Es útil recordar que, para los artistas del Renacimiento, “el pintor, en el retrato, debe hacer resaltar siempre la dignidad y grandeza de la persona y reprimir la imperfección de la naturaleza”, como asentara Giovanni Paolo Lomazzo a fines del siglo XVI en su tratado sobre la pintura. Korda, en este sentido, habría compuesto su retrato de Guevara obedeciendo ―imposible determinar si consciente o inconscientemente― a patrones estéticos de la Europa humanista. En este sentido, la educación visual del fotógrafo cubano, que puede presumirse clásica, lo habría guiado en pos del establecimiento definitivo de su fotografía, tal vez la más ampliamente divulgada de toda la historia. Por lo demás, es un hecho que algunos biógrafos de Guevara, por no decir hagiógrafos, han vinculado la iconografía de la muerte del Che (ya que no el Guerrillero heroico) con el Cristo muerto (h. 1490-1500) de Mantegna, con el Cristo muerto (1521-1522) de Holbein y con la Lección de anatomía (1632) de Rembrandt.

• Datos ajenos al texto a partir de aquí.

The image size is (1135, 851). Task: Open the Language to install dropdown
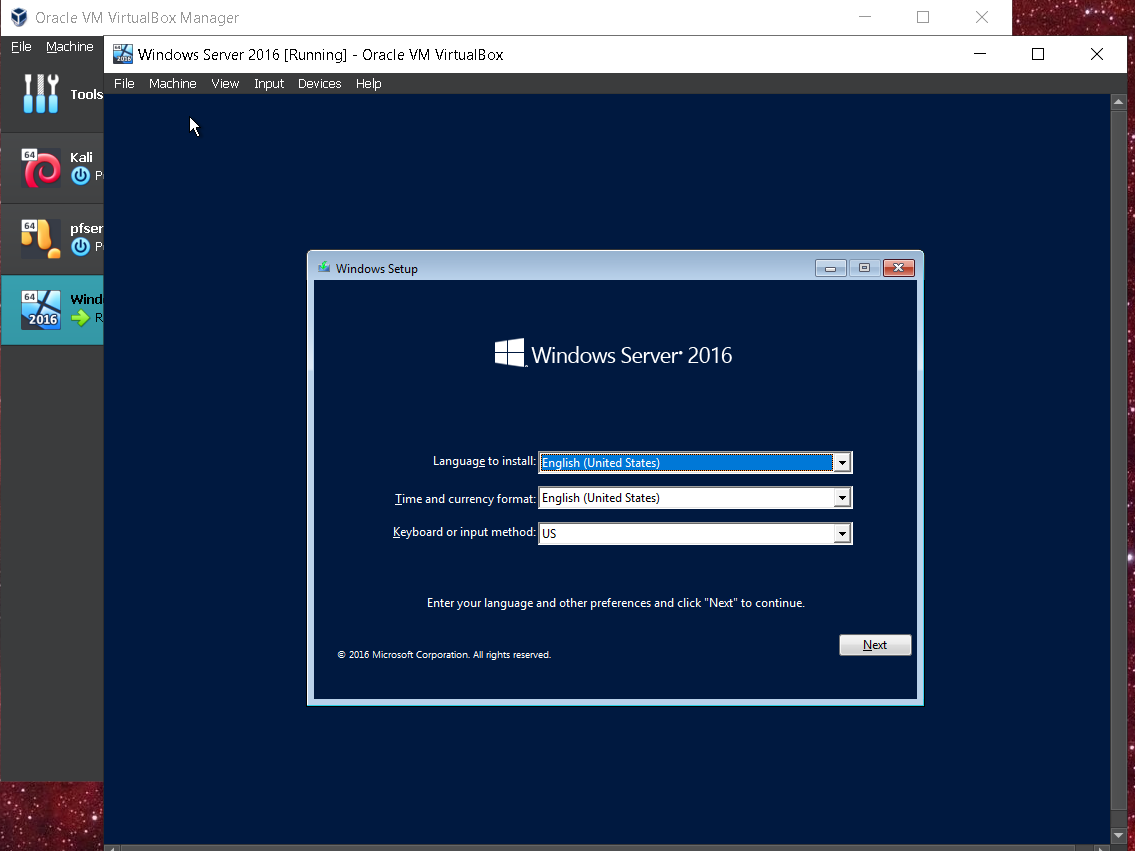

Como el escritor uruguayo Danubio Torres Fierro en su entrevista con José Ángel Valente; como el reportero español que charla con Pepe, aquel campesino gallego; como Roberto Saviano, autor de Gomorra, de la misma forma Korda cultivó un género artístico ―en su caso, el reportaje fotográfico― supuestamente asociado con la realidad telle qu’elle est, con la realidad como tal, sin maquillaje ni retoques. Basta revisar otras fotos del artista cubano, sin embargo, para distinguir su afición por ciertos resplandores luminosos en torno al rostro del modelo, tan bellos como artificiosos, como en su Julia en bicicleta



y su Miliciana con anillo.



También se conocen impresiones de los negativos que dieron lugar al Guerrillero heroico,



de modo que resulta sencillo describir no sólo aquello que aparece dentro de la obra sino también aquello que, habiendo existido en el negativo, fue suprimido al ampliar e imprimir la fotografía definitiva: las ramas de una palmera, el perfil de un desconocido. “La realidad es más real en blanco y negro”, según escribiera Octavio Paz en un poema dedicado a Manuel Álvarez Bravo: el fotógrafo le da realce a lo real imponiéndole un poco más o un poco menos de luz y algunos límites razonables.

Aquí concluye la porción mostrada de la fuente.